And Many Animals

Sometimes I cannot read the Bible without other ideas swirling in my brain. Most of those ideas are just vapidity. Yet every once in a while, an idea coalesces with the Scriptures that is intriguing. It happened this morning.

In reading Jonah, this stood out.

Then he made a proclamation in Nineveh:
“By decree of the king and his nobles:
No man or animal, no herd or flock, shall taste anything. They shall not eat or drink water. Both man and animals shall cover themselves with sackcloth and cry mightily to God. All shall turn from their evil ways and from the violence that is in their hands. Who knows? God may relent and change His mind. He may turn from His fierce anger, so that we will not perish.”

Jonah 3:7–9 — Modern English Version (Thinline Edition.; Lake Mary, FL: Passio, 2014)

To give some context, Jonah was sent to Nineveh because of the wickedness practiced in the city. It is said that the wickedness itself came up before God.

Of course, Jonah didn’t heed God’s command to go and purposed to go to sea traveling in the opposite direction away from Nineveh. God sent a storm on the ship, Jonah persuaded the shipmates to throw him overboard. God appointed a fish to swallow Jonah. In that fish, Jonah came to his senses and was spit out on dry land.

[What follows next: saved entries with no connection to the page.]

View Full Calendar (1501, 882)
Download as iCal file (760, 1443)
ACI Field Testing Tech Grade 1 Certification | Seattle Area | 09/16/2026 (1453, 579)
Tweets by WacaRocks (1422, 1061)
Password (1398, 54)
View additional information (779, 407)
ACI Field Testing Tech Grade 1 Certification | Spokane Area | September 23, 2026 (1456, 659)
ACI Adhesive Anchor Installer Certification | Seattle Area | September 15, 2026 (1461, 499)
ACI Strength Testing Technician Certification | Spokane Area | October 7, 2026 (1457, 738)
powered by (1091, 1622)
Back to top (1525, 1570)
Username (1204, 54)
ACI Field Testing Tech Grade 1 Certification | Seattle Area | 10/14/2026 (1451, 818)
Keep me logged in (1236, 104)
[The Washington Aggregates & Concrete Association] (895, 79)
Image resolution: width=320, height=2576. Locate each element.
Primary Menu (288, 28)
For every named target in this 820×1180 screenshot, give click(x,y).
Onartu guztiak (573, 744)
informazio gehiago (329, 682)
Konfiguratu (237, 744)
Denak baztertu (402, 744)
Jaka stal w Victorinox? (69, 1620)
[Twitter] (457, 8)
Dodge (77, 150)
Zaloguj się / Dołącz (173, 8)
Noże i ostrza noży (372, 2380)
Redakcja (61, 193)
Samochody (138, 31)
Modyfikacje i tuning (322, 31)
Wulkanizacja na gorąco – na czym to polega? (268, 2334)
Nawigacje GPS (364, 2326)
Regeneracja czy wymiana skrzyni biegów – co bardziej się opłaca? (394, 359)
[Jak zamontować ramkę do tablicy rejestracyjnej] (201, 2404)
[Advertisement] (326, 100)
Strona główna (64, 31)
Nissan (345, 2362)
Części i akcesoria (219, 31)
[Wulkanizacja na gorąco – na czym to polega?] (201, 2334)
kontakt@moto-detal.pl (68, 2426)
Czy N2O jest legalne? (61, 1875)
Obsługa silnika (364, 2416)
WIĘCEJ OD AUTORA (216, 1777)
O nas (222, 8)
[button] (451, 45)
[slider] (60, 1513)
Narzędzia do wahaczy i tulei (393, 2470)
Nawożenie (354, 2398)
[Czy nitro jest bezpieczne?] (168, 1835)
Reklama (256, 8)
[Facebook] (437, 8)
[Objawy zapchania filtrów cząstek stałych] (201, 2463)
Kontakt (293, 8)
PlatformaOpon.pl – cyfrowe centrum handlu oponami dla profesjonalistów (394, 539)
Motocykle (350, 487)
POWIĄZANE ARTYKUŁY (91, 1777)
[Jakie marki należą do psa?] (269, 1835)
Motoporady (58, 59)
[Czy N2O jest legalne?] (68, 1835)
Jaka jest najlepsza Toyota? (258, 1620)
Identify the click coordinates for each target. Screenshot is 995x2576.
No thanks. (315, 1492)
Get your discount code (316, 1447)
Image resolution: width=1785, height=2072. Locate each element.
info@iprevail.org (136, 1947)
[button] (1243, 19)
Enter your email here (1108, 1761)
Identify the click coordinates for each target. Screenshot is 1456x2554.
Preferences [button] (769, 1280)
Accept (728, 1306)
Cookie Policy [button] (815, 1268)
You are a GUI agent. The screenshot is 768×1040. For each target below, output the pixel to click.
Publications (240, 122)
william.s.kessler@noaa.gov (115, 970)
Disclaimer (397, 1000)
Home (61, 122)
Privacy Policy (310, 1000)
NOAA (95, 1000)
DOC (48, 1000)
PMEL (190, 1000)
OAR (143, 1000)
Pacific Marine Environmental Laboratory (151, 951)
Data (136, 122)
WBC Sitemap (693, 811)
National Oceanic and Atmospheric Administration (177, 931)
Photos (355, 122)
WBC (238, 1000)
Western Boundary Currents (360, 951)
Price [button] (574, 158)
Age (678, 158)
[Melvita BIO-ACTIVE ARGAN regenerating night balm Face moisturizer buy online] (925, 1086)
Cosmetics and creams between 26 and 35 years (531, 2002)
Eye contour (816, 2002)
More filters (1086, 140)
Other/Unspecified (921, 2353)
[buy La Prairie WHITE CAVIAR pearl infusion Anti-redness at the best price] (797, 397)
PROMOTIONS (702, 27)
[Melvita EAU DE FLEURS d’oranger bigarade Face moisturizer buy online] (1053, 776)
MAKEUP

The fish must have brought Jonah very near Nineveh as God commanded Jonah yet again to go and give them His message.

Upon this second command, Jonah complied and did as God said. He preached the coming destruction of Nineveh to the inhabitants of the vast city. The message was heard, even by the leaders of the city. That takes us to the passage above.

Aside from the repentance and crying to God for mercy, there is a tacit confession of sin in the decree. Not only that, all people and animals were to participate in this plea for mercy.

That is where ideas collide. Sometimes, I read scriptures with the objections of skeptics in mind. In this instance, clearly the animals are involved in the plea for mercy. That says to my way of thinking, that the animals are also complicit in the evil of the city, most likely not of their own volition.

The objections skeptics raise are sometimes centered around the genocidal portions of the Old Testament where God wiped out entire nations that included men, women, children and animals. Why “innocent” animals is what some ask.

Implicit in this king’s decree is that animals are used in ways perhaps to perpetrate calamity on others.

It was a passing thought on encountering that, and I pushed on thinking that was probably a fancy imagination.

There is a biblical principle, on the testimony of two or three witnesses, a thing is established. I tend to apply this to what the Scriptures say. But God wants to make sure we understand.

After God relents in bringing judgment to Nineveh because of their confession, Jonah disdains the compassion of God. God gives Jonah a practical lesson in compassion. He uses a plant to comfort Jonah in his angry grief.

God concludes that lesson in a succinct summary.

The Lord said, “You are troubled about the plant for which you did not labor and did not grow. It came up in a night and perished in a night. Should I not, therefore, be concerned about Nineveh, that great city, in which there are more than a hundred and twenty thousand people, who do not know their right hand from their left, and also many animals?”

Jonah 4:10–11 — Modern English Version (Thinline Edition.; Lake Mary, FL: Passio, 2014)

It was this last interaction recorded between God and Jonah. The very last phrase is a second witness to that what I thought was my fancy imagination.

Somehow animals are involved in perpetrating evil.

Some commentators think that herds would be destroyed as collateral damage. That is why they are mentioned. I don’t think that is why.

Suffice it to say, cattle… Especially bulls were venerated in the pagan cults. The motif is clear in the Bible, even when Aaron says “these be your gods” for the Israelites. Baal is depicted as a mating bull.

Much of these ancient cults (religious systems) used practices that would upset or modern sensibilities. These cult practices involved sex with animals as well as burning their own children.

It’s easy for a skeptic to reject the Bible on a sophomoric surface level not understanding the contexts in which it is written.

I get this is a bit controversial. But I think that the ideas included in Jonah’s text demonstrate clearly that God is just.